Предложенный текст:
* * *

Из слова «свобода» в нашем современном контексте исчезла поэзия, исчез высокий регистр ее смысла. Та свобода, о правомочности которой теперь спорят, прозаична. Ее имя — имя прав индивидуума перед безличными инстанциями, прав меньшинств, свободы выбора и т. п. (в либеральном истолковании). В устах тех, кто свободы страшится «как честный человек», — это название хаоса, беззакония, попустительства, это отпущение на волю всего разрушительного в человеке. Никто не будет, как Элюар, писать на всех вещах таких имен, ни первого, ни второго. Быть может, мы были последней страной, где свобода — для некоторых, для ничтожного меньшинства — в высшей мере сохраняла свой поэтический, нравственный и в своем роде религиозный («святая свобода» XIX века) пафос: «За нашу и вашу свободу»: «вашу» значило чешскую. С этим лозунгом вышли на Красную площадь в 1968 году несколько человек, протестуя против оккупации Чехословакии советскими войсками, за что и расплатились годами лагерей, то есть крайней несвободы. В этом лозунге была интуиция обоюдной направленности свободы: тот, кто узурпирует свободу другого, не свободен; насильник не свободен, лжец не свободен. Тот пафос свободы имел в виду не «неподчинение любому приказу», а неподчинение откровенному злу, отказ от соучастия в нем. Не «Не хочу быть подневольным!» — а «Не хочу быть виноватым (низким, ничтожным, предателем)!», вот что значила эта страсть свободы.

Я не буду много говорить об отношении политического и поэтического смысла свободы. Они несомненно связаны. «Тайная свобода» — это не свобода исподтишка. Многие свободолюбивые стихи привычно истолковывают в простом политическом смысле. В самом деле, они часто возникают в обстоятельствах грубой политической несвободы. Но имеют в виду нечто большее и по существу другое. Художник и мыслитель, почитающий свободу, может быть — и чаще всего бывает — человеком консервативных и лоялистских взглядов в политике (как зрелый Пушкин, как Данте, мечтавший не о всеобщей анархии, а о всемирной монархии). Ведь лояльность — к относительно нейтральным вещам — больше похожа на форму свободы, чем бунт (о чем говорит эпизод с динарием кесарю).

* * *

Исходные данные:
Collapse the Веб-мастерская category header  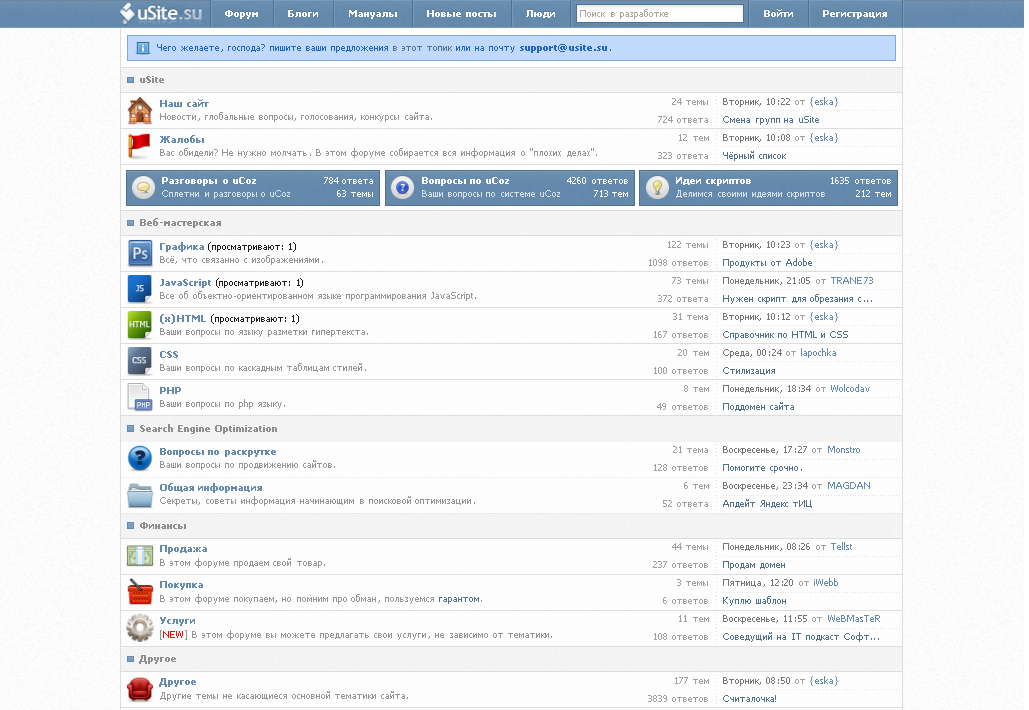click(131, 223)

* * *

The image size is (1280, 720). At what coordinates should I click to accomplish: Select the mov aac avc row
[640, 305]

* * *

Что нужно сделать:
**1)** Соответствуют ли тексту о свободе утверждения (а), (б), (в)? Ответьте «да» или «нет» и приведите решающие слова текста в точной цитате.
(а) В 1968 году несколько человек вышли на Красную площадь с лозунгом «За нашу и вашу свободу».
(б) Данте, по словам текста, мечтал о всеобщей анархии.
(в) Автор собирается подробно говорить об отношении политического и поэтического смысла свободы.
**2)** Ответьте на вопросы по тексту о свободе:
(а) Какой поэт упомянут как писавший имена на всех вещах?
(б) Чем расплатились те, кто вышел на Красную площадь в 1968 году?
(в) Какой эпизод, согласно тексту, говорит о том, что лояльность больше похожа на форму свободы, чем бунт?
**3)** Повторите без изменений отрывок текста о свободе от слов «Я не буду много» до слов «с динарием кесарю).» включительно.
Строки для этой работы не нужны.

Ответы по порядку:
**1)**
(а) Да: «С этим лозунгом вышли на Красную площадь в 1968 году несколько человек».
(б) Нет: «как Данте, мечтавший не о всеобщей анархии, а о всемирной монархии».
(в) Нет: «Я не буду много говорить об отношении политического и поэтического смысла свободы».

**2)**
(а) Элюар.
(б) Годами лагерей.
(в) Эпизод с динарием кесарю.

**3)**
Я не буду много говорить об отношении политического и поэтического смысла свободы. Они несомненно связаны. «Тайная свобода» — это не свобода исподтишка. Многие свободолюбивые стихи привычно истолковывают в простом политическом смысле. В самом деле, они часто возникают в обстоятельствах грубой политической несвободы. Но имеют в виду нечто большее и по существу другое. Художник и мыслитель, почитающий свободу, может быть — и чаще всего бывает — человеком консервативных и лоялистских взглядов в политике (как зрелый Пушкин, как Данте, мечтавший не о всеобщей анархии, а о всемирной монархии). Ведь лояльность — к относительно нейтральным вещам — больше похожа на форму свободы, чем бунт (о чем говорит эпизод с динарием кесарю).